Back in 1987 (est) I sold all my records and started to purchase CDs. I moved from NJ to San Francisco and didn't want to carry the weight. In SF there were plenty of Pawn shops and CDexchange places that kept me supplied. Over about 5 years I went from about 100 records to 0. 0 CDs to 250 (about a CD a week). I then moved to Georgia and my cost of living went way down from California but I was making the same. I've been in Georgia since '92 and in those 15 years I still by my CDs used ($5 and under). My collection is over 1,000. This year I got a Mac Pro, 2TB HD and have begun ripping at Apple Lossless. I'm at 250GB with my music, about 50GB with my ripped DVDs (my collection of DVDs is about 3000 disc, many Sci-Fi series also mostly purchased used), and a boat load of podcasts. My old iMac PPC has half of my collection at 128 for loading on my ipods. You can never have to much storage. I also get digital magazines which I never delete. I've been thinking about getting a labtop (never had one before) but the current still don't ring my bell, maybe when they can hold as much space as an ipod :D .
 
LOL! That's me! :p

I probably have 500 ripped (lossless) discs but find myself only listening to Genesis' Three Sides Live and Duke, Pink Floyd's Animals, Steely Dan's Katy Lied and Royal Scam, and some random early Rush songs.

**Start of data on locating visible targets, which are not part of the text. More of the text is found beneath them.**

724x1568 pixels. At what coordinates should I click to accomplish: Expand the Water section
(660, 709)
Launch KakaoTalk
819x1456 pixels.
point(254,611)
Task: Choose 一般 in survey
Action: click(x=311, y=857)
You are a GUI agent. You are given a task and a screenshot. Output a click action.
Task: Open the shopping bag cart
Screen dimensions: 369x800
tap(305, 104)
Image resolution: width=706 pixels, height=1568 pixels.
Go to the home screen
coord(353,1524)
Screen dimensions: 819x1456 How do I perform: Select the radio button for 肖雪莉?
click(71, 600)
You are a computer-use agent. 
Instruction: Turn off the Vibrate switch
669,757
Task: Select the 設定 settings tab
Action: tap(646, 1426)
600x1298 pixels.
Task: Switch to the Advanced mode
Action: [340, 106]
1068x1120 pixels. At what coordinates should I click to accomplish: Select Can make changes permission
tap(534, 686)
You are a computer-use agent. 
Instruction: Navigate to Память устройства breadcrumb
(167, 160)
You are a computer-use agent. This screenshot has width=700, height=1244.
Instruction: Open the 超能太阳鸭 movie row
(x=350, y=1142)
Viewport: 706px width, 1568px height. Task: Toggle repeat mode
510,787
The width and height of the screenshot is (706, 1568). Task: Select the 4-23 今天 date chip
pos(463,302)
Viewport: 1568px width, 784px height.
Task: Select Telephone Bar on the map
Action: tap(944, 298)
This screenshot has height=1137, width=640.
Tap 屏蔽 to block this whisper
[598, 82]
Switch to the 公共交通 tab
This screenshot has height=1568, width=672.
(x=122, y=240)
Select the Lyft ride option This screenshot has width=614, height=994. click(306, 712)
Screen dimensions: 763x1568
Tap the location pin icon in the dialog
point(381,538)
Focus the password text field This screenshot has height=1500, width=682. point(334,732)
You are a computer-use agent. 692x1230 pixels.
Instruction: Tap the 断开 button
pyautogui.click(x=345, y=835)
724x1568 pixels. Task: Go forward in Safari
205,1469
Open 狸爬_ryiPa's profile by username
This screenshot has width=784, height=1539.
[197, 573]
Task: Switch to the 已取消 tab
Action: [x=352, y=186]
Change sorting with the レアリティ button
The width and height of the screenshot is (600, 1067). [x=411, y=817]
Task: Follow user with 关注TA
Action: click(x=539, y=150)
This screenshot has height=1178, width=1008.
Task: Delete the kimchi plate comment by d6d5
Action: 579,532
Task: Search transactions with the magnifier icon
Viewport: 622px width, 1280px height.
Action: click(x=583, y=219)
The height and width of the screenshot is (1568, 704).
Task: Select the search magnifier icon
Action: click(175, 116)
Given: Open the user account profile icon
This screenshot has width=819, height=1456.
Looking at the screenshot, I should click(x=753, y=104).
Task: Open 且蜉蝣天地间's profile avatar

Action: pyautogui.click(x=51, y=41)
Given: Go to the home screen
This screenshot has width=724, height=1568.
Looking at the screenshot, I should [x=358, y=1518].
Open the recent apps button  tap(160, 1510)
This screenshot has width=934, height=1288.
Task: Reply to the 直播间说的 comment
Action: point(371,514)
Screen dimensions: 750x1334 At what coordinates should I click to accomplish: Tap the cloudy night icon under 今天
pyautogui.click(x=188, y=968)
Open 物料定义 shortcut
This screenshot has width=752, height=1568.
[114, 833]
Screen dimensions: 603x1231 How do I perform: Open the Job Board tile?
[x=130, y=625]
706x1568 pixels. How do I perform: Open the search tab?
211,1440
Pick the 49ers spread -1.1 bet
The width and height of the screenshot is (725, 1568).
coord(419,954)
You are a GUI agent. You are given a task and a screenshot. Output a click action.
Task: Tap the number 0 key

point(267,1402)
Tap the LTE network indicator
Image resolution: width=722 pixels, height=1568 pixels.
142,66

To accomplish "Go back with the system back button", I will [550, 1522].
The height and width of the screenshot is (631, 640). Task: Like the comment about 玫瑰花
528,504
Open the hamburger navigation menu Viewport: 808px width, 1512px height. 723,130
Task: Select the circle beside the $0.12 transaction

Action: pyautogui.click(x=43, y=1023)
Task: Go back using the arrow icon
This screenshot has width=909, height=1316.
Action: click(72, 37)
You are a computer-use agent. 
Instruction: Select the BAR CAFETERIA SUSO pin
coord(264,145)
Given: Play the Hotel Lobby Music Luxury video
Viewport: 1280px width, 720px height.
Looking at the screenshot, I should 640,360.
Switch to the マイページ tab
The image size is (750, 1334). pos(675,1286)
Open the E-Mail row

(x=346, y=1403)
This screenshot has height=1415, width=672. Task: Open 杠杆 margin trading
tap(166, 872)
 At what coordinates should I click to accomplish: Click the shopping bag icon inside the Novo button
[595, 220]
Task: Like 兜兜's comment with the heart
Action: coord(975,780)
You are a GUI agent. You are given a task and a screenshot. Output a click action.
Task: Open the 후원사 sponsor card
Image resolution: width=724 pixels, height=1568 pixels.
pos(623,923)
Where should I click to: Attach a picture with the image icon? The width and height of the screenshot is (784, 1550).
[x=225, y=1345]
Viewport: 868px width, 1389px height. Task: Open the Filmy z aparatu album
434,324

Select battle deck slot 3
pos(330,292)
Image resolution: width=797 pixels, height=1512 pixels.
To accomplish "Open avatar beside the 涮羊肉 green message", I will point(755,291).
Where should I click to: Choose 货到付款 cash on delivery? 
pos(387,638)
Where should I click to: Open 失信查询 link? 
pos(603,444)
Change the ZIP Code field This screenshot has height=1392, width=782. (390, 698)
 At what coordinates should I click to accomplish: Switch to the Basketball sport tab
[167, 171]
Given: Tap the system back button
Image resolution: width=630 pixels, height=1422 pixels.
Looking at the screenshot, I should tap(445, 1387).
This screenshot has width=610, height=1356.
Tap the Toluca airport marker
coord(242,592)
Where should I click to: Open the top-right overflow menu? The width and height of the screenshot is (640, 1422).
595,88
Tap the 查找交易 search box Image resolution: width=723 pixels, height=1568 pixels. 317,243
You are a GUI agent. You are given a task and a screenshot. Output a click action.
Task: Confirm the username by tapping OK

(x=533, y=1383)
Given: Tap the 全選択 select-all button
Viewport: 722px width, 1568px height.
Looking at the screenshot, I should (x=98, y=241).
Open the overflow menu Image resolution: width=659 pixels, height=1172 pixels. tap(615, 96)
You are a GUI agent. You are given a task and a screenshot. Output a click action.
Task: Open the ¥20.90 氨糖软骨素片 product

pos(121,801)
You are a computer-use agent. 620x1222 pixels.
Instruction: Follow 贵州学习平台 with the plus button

I can't fill up a small 1st generation Shuffle! :D

I suppose next you are going to tell us that when the demon is at your door, in the morning he won't be there no more....:)
 
No, it's just because formatting a 160 gig device only ends up with about that, even with no software on it. HD capacity numbers are given unformatted, you never end up with the full amount. My 750 gig hard drive formatted to 698 gigs, about the same 7-8% lost space.

http://www.acronis.com/enterprise/resource/tips-tricks/2004/missing-megabytes.html

It's not actually lost, it is the difference between marketing GB and programmer's GB. One marketing GB = 1 billion bytes = 1,000,000,000 bytes. One programmer's GB = 1024 x 1024 x 1024 bytes = about 1,073,000,000 bytes. The iPod has 160 marketing GBs, that is about 148 programmer's GB.